The project started as a hilarious design brief and developed into an ongoing research. Initially, the client, an engineer, came with the plans of a catalog house that he liked and asked for help to change the type of stairs. During some long discussions, he mentioned a few other conditions that would make his house very different than the one he saw in the catalog (the number of bedrooms and the fact that he doesn't want an attic), so in the end, the brief focused on how to transform that into the client's future house and on identifying what exactly he liked about it, in order to embed any existing qualities in the proposal. Another important factor was the lack of a site. He didn't have land, but he knew the rough area where he would buy, how large it should be (500 sqm), and that it will be a flat terrain.
In school, we are taught how to work in a particular context. How do you work in a generic context that is barely urban and doesn't seem to have qualities?

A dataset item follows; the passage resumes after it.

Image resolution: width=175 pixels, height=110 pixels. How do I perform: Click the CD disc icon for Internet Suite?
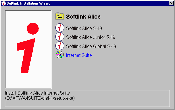coord(60,55)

The key of this project was to accept these strange conditions as challenges and to work with them. The project strives to include the most personal ambitions of the client: a cozy reading room under the stair; four bedrooms positioned very precisely – the master bedroom on the ground floor and the children's bedrooms on the first floor; a generous kitchen and a dining space for the numerous dinners with the extended family; last but not least, a terrace oriented towards the future garden.

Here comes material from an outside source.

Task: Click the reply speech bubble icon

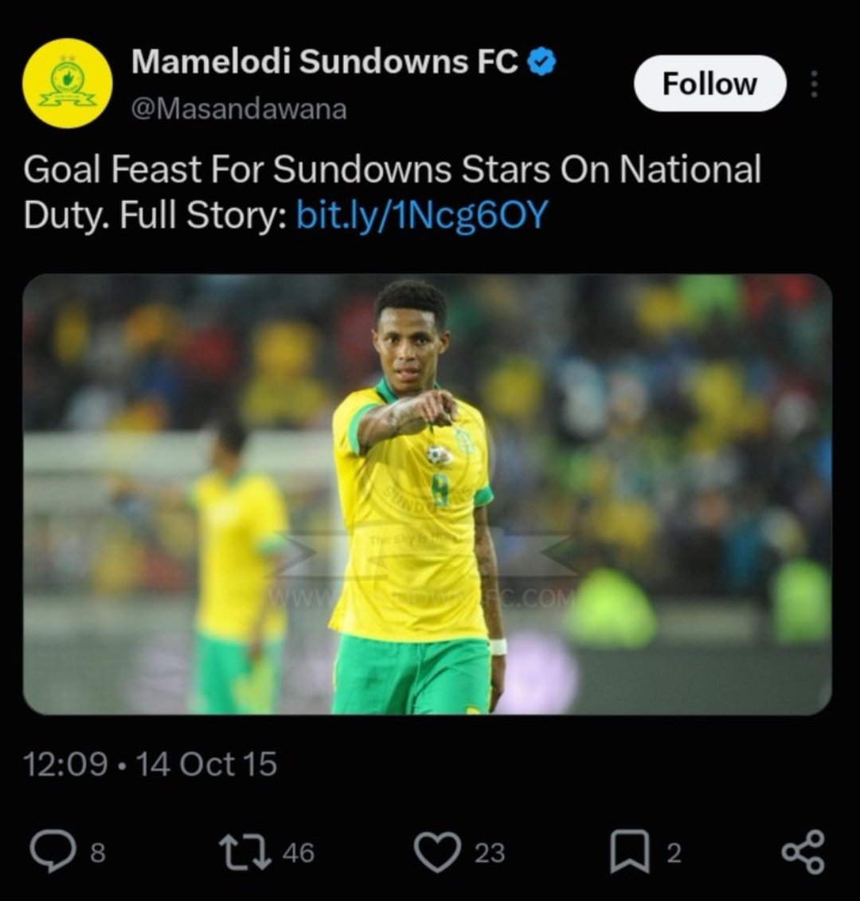Action: tap(53, 852)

In addition, since there is no valuable context to refer to, the house only responds to essential factors, such as optimal natural lighting, cardinal orientation, the relationship with its garden, spatial efficiency, adaptability in time, and economy.
The symmetry establishes a neutral relation with any potential neighbors. The simple structure divided into 9 cells allows for an efficient partitioning. The distribution spaces of the ground floor and the first floor are perpendicular, so all the rooms receive optimal lighting.
This flexible overall frame, which allows extra space division, empowers the user to respond independently to any changes in his life (anticipated or not) in a controlled way that would not affect the architectural integrity of the house in the future. In other words, the house was conceived not as a building, but as a system that foresees a variety of scenarios and can easily adapt to any of them.
The goal of this project is not as high as changing the periphery conditions, but rather to accept chaos as a given and learn how to work within it. The area seems to have a metabolism of its own, but we need to acknowledge that it’s part of the city.
If we take it seriously, we will gradually educate ourselves and the users and change these conditions from the inside, but this can only happen in time.